### ASSIGNMENT
Scan the listing for the word "agent", and copy out each line where it is found.

*** GIVEN RECORDS Section Begins ***

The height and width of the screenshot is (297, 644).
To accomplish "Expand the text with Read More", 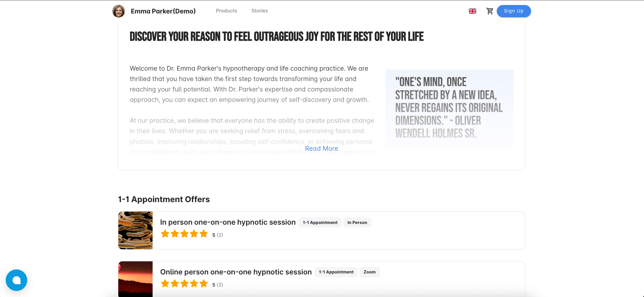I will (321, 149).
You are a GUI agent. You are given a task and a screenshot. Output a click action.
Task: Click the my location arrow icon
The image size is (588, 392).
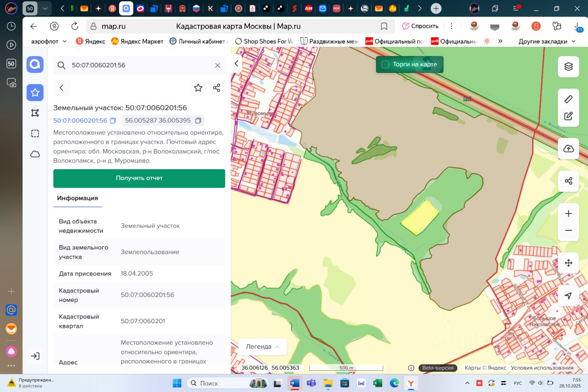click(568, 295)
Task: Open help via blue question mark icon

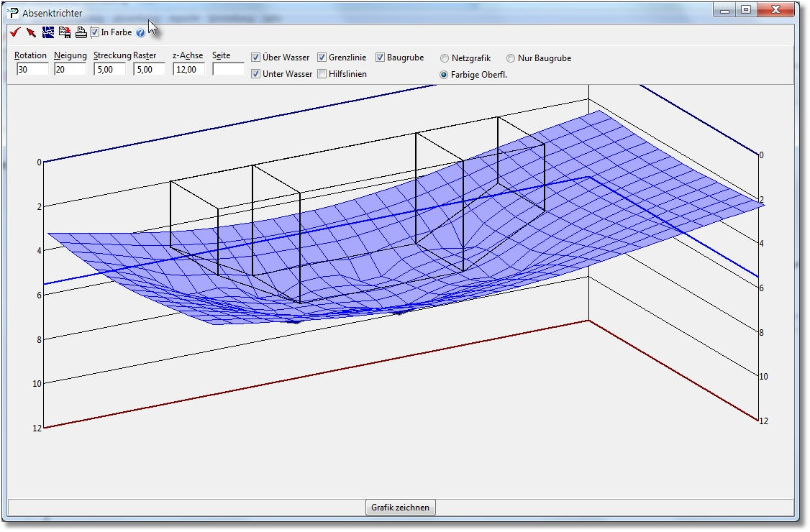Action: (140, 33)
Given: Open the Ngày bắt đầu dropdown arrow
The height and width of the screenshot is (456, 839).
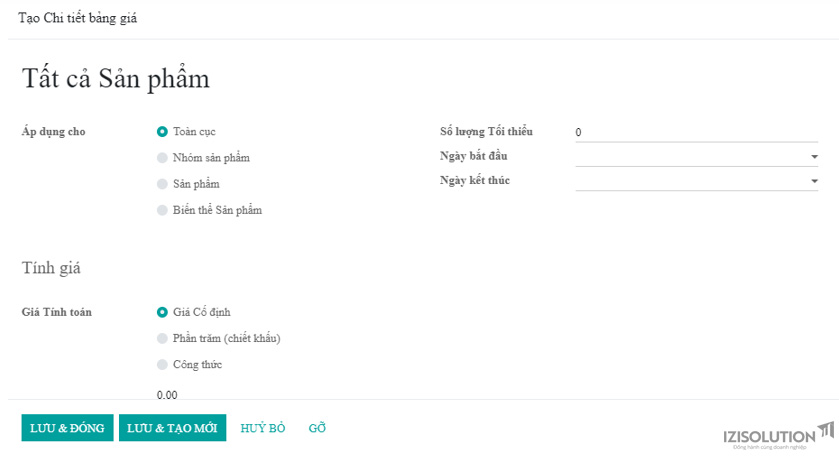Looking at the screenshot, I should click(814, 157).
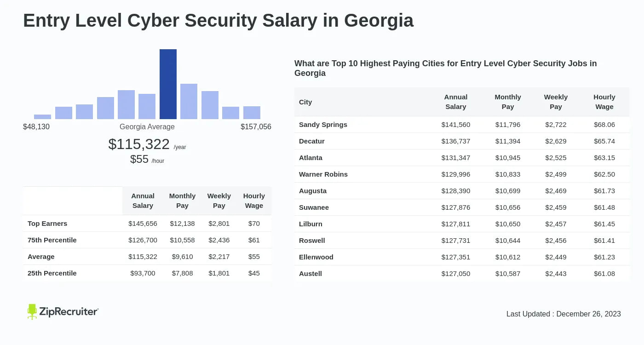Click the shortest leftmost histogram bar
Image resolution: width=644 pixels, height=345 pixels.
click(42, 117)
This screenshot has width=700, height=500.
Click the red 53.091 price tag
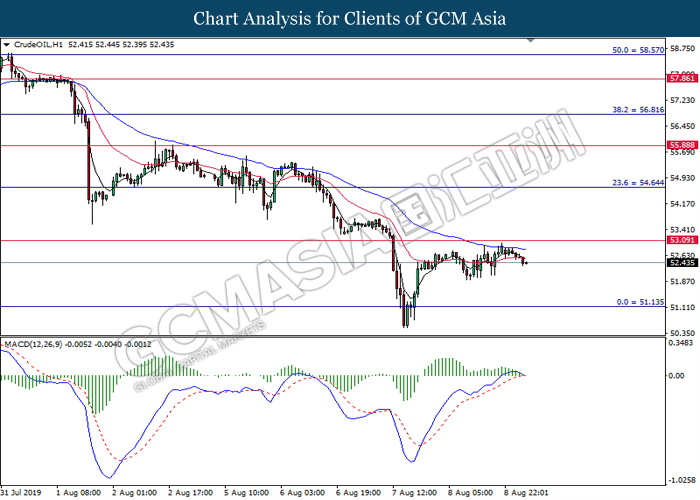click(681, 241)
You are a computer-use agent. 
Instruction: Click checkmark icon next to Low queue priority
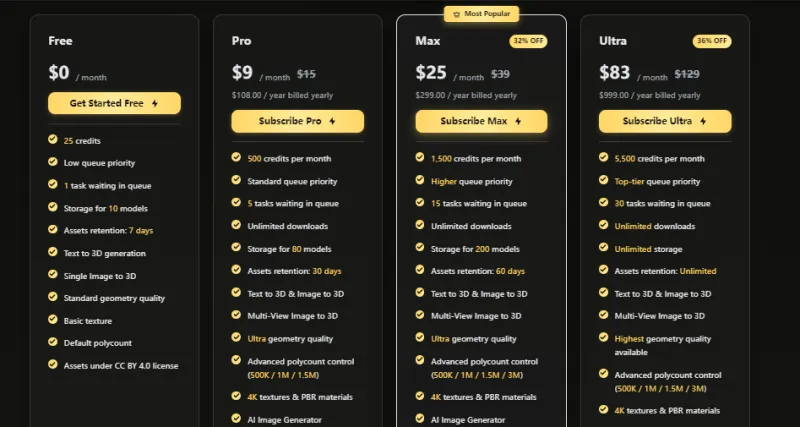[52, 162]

*** GIVEN RECORDS Section Ends ***

### WRITTEN RESPONSE
You are a GUI agent. You are given a task and a screenshot. Output a click action.
You are a computer-use agent. 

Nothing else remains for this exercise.